Alongside the analysis efforts dedicated to our primary data source, we also created a simple script that loads georreferenced data and associates input coordinates into portuguese political divisions. This script was used later be used in our web application.


In [None]:
import geopandas as gpd
from shapely.geometry import Point
import matplotlib.pyplot as plt
%matplotlib inline

# shp -> shapefile (geometry)
# dbf -> database (extra info)
# prj - projection
# shx - index

# Get shape of municipalities and parishes
portugal_municipalities = gpd.read_file("./georeferencing/data_concelhos/concelhos.shp")

# Remove islands
portugal_municipalities = portugal_municipalities[portugal_municipalities.NAME_1 != "Azores"]
portugal_municipalities = portugal_municipalities[portugal_municipalities.NAME_1 != "Madeira"]
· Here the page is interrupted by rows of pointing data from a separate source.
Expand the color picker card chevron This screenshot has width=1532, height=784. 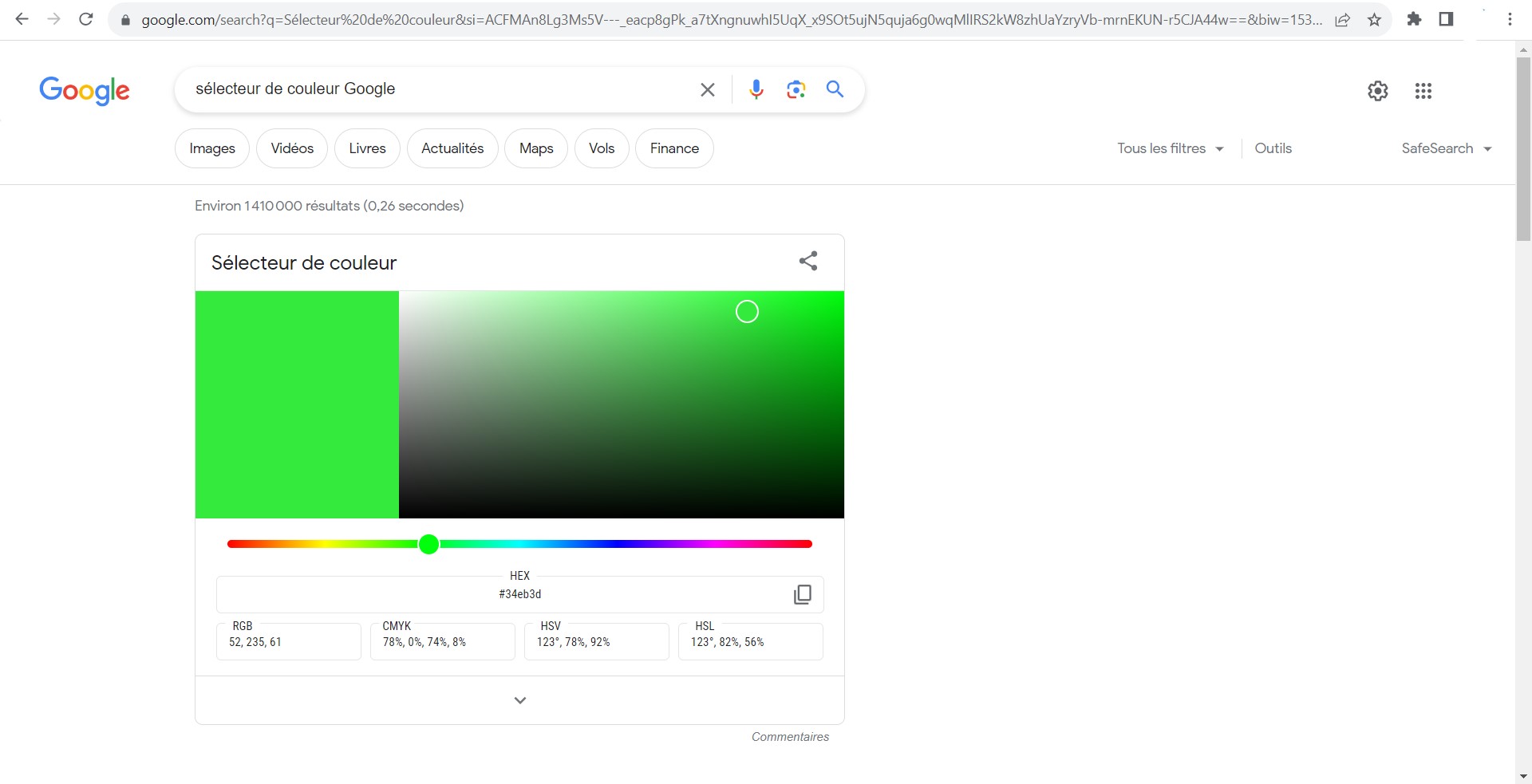(x=519, y=700)
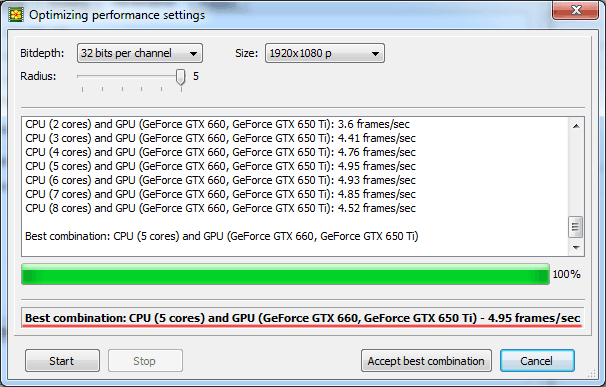Select the 8 cores 4.52 frames/sec line
Image resolution: width=606 pixels, height=387 pixels.
(x=220, y=208)
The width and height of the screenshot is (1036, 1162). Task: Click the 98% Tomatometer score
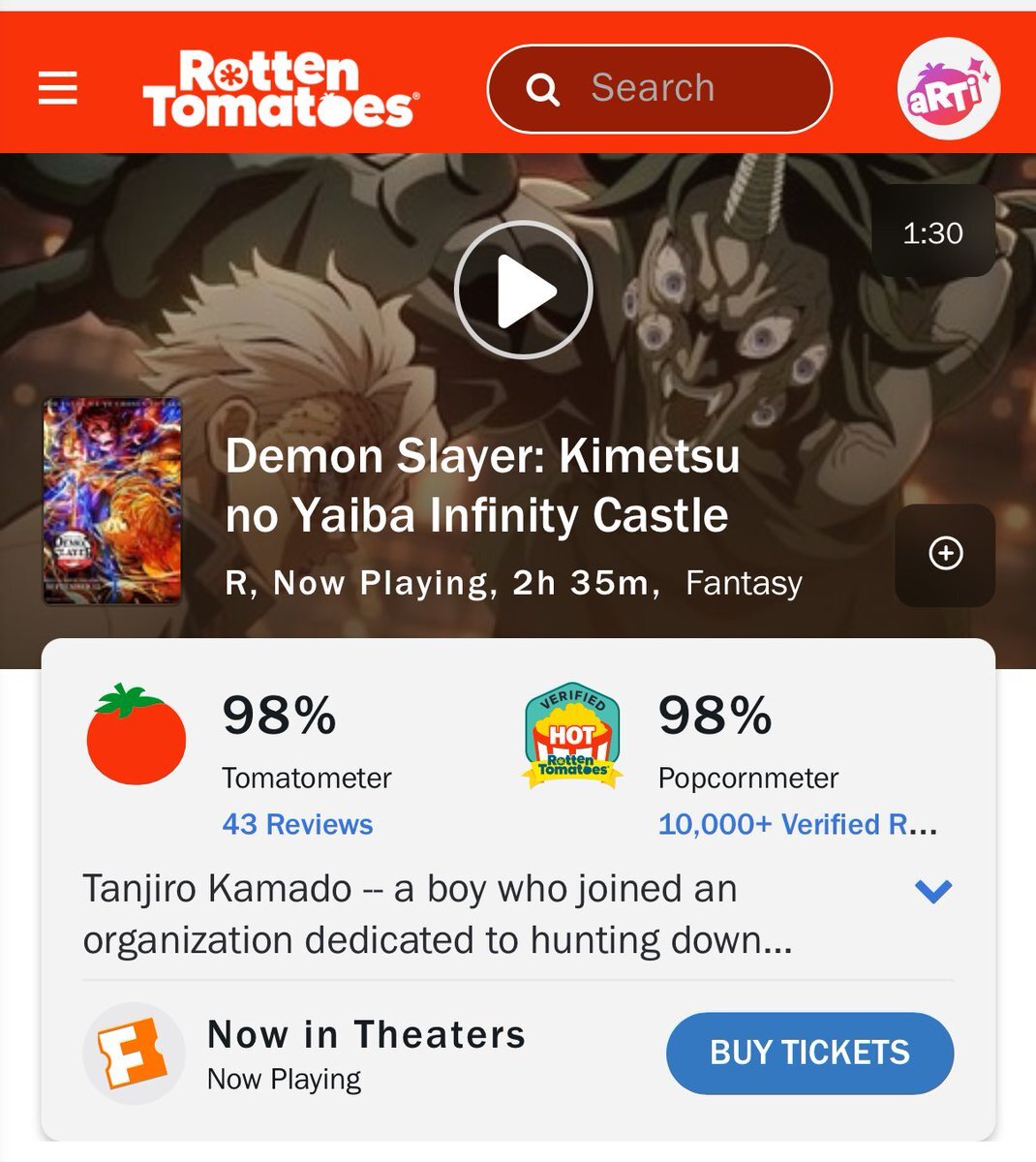tap(279, 716)
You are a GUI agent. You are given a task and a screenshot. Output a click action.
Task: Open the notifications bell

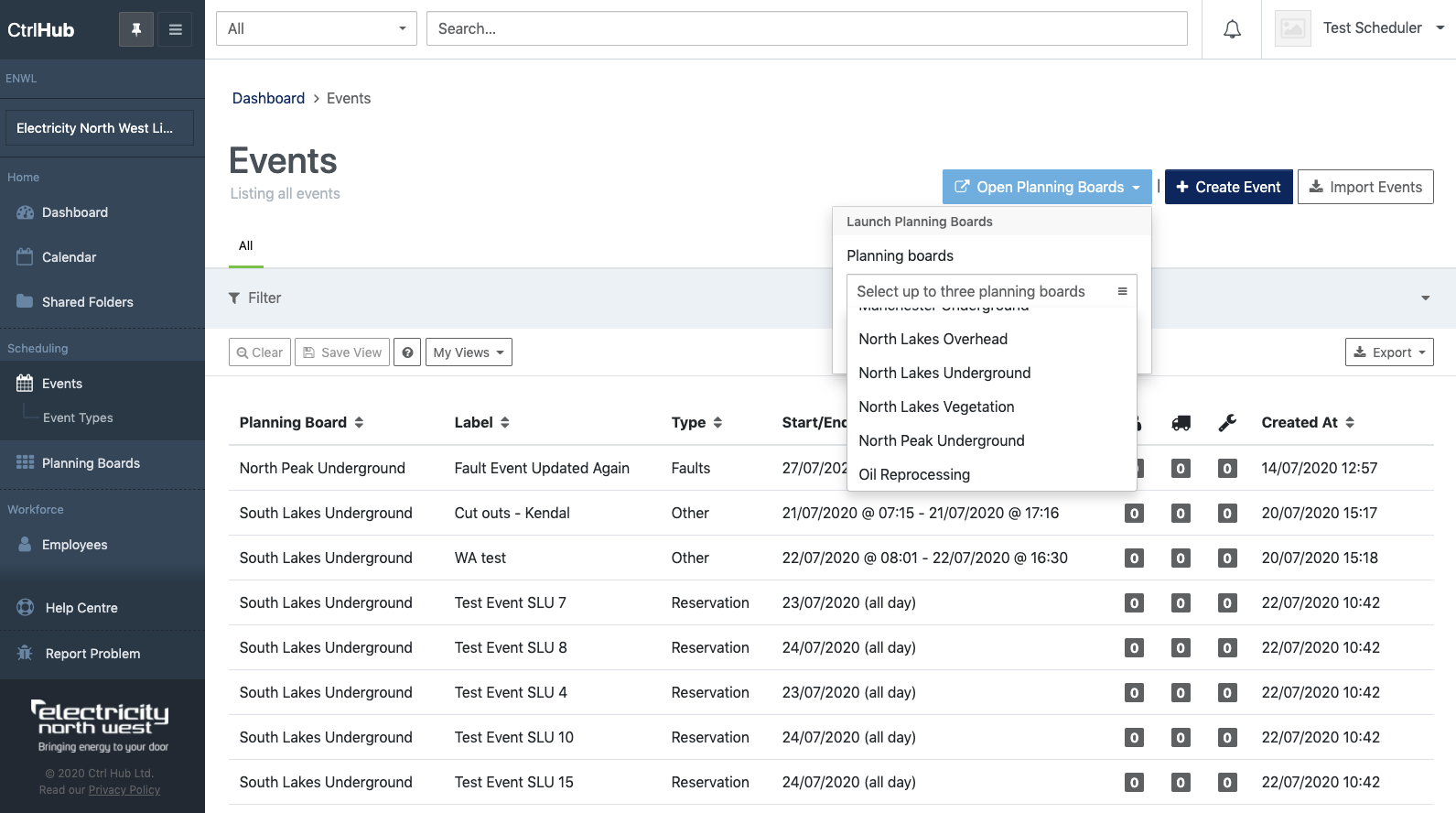(1232, 29)
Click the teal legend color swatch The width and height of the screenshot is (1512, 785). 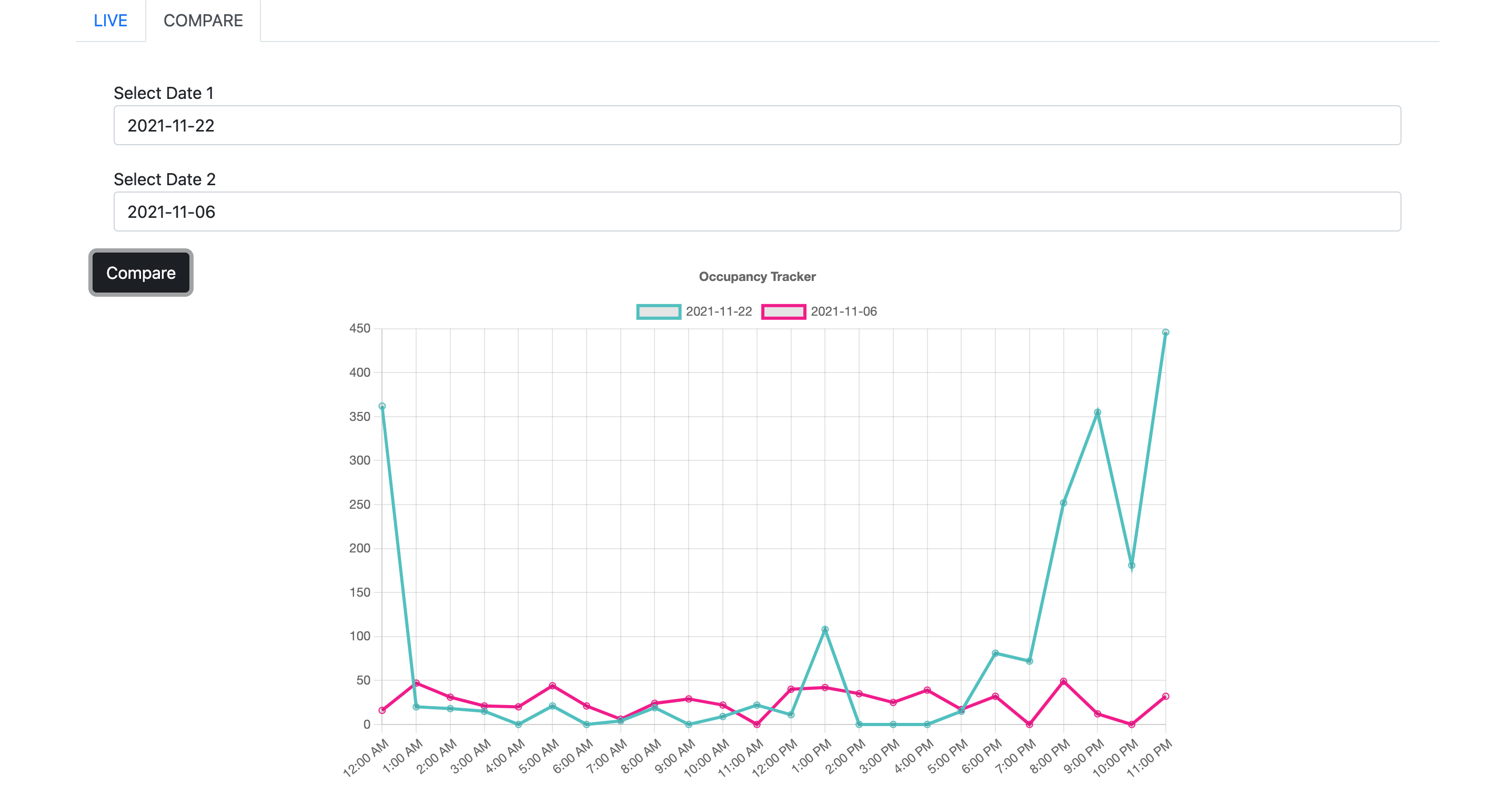click(659, 312)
# Get point defined by user (this will be used later in the API)
lat, lon = 40.9800516, -8.202641
user_point = Point(lon, lat)


def get_municipality(point: Point):
    for index, row in portugal_municipalities.iterrows():
        polygon = row['geometry']
        # Check if the point is inside the polygon
        if polygon.contains(point):
            # Return the index or other properties of the polygon
            return {
                "district": row.NAME_1,
                "municipality": row.NAME_2,
                "municipality_gdf": gpd.GeoDataFrame([row], crs=portugal_municipalities.crs)
            }


def plot_point_in_map(point, municipality_gdf):
    point_df = gpd.GeoDataFrame(geometry=[point])
    pt_map = portugal_municipalities.plot()
    municipality_gdf.plot(ax=pt_map, color='yellow')
    point_df.plot(ax=pt_map, color='red', markersize=10)
    plt.axis('off')
    plt.show()


municipality_data = get_municipality(point=user_point)
plot_point_in_map(user_point, municipality_data["municipality_gdf"])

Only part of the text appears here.